The friends that have witnessed your awkward stage in seventh grade when you wore Hollister t-shirts, pre-wrap headbands, and Aeropostale jeans, and still choose to associate with you. But they can now make fun of you for it.

The friends that didn’t laugh when you ugly cried into their shoulder.The friends that your families considered a second child, knew your garage code number, and walked into your house on countless occasions without invitation. The friends that you spent hours driving around your city with, laughing with your heads thrown back and praying that one day you would all escape this town. The friends you didn’t realize until you left, were the ones you could be 100% yourself around.

I didn’t realize then how much I would miss those nights, or how much I would come to value your friendship. You know all of my secrets, and could probably recite my life story better than I can. You understand why I do things the way that I do them, never gave up on me when I made mistakes. I learned who I am and who I want to be with you by my side, and I know that a lot of who I am came from you.

When we realized that our lives were taking us hundreds of miles away from each other, a part of me was thrilled to see the amazing things in store for all our lives.
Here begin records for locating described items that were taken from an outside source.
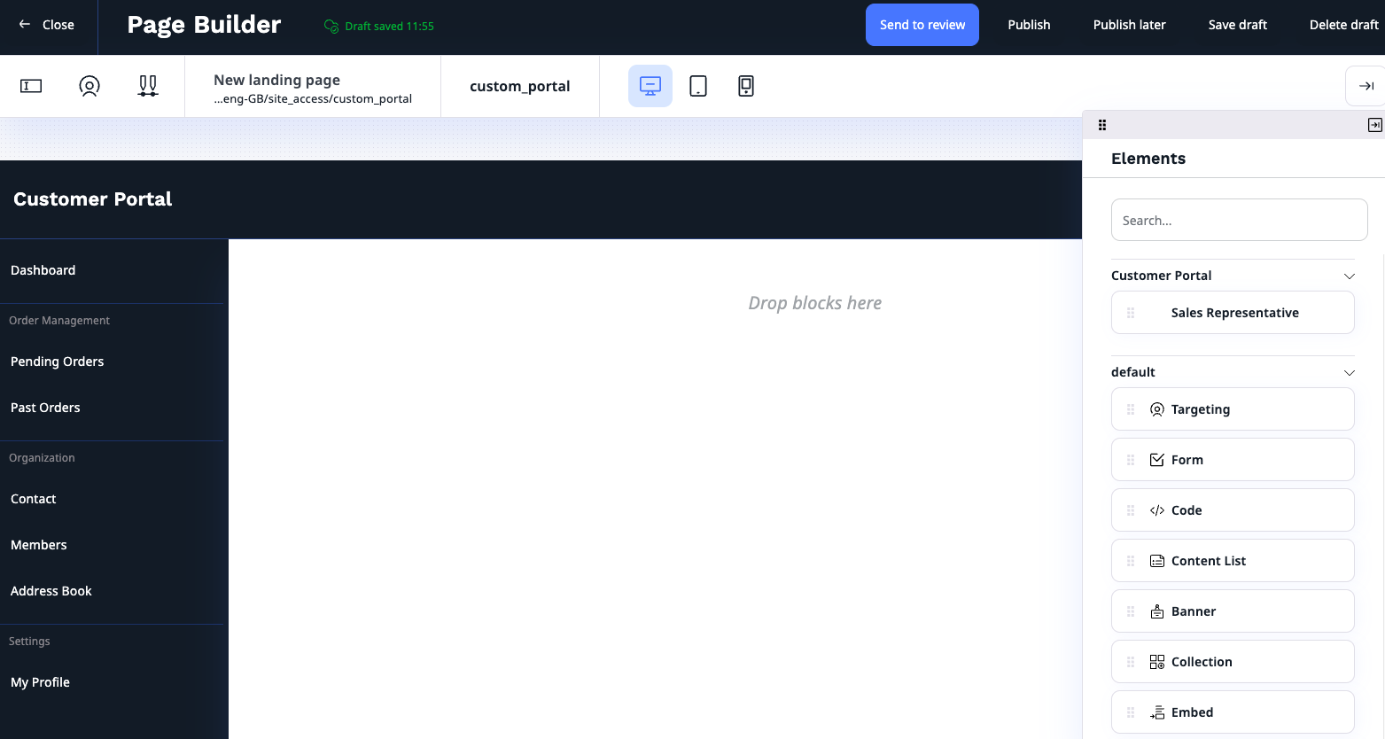Collapse the Customer Portal elements group
1385x739 pixels.
tap(1350, 276)
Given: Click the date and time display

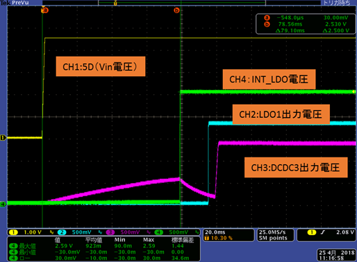Looking at the screenshot, I should point(336,255).
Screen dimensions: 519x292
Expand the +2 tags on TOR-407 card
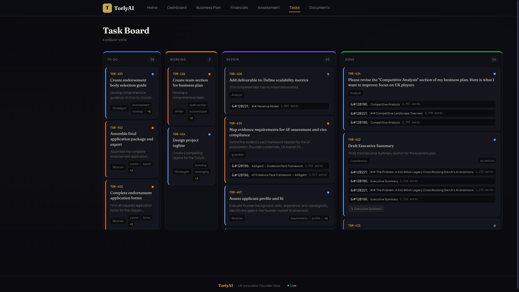[x=326, y=218]
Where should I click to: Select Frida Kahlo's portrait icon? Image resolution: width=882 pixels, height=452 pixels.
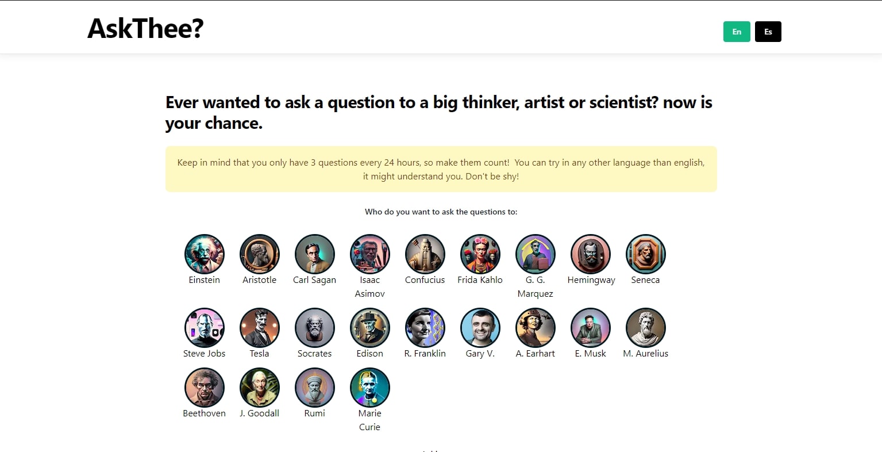(x=480, y=254)
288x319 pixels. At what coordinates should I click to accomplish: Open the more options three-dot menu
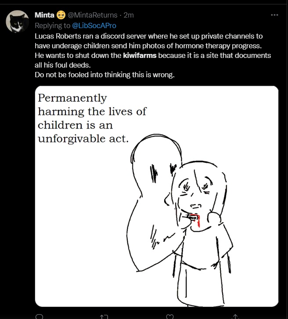pyautogui.click(x=275, y=15)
But, of course, another part of me cringed at the thought of not having you ten minutes down the road, laughing about familiar things and listening to the same old, familiar songs.

Maybe that’s the beauty in this season of life, that we can discover different, new pieces of ourselves in other places, and somehow find our way back home to share those pieces with each other.

Some days are harder than others; some days I want nothing more than to jump in a car, and drive hours to see you. But I know, even on the bad days that we all are where we are supposed to be thanks to each other, and I owe it to you to become the person that you’ve encouraged me to be. I look forward to the day that we see each other again, and can laugh at old inside jokes that we’ve had for years.

Thank you for the constant Facetimes, and the endless support when I doubt my decisions. Know that no one will ever take your place in my life, regardless of whether or not we talk every day. You will always have special spot in my heart.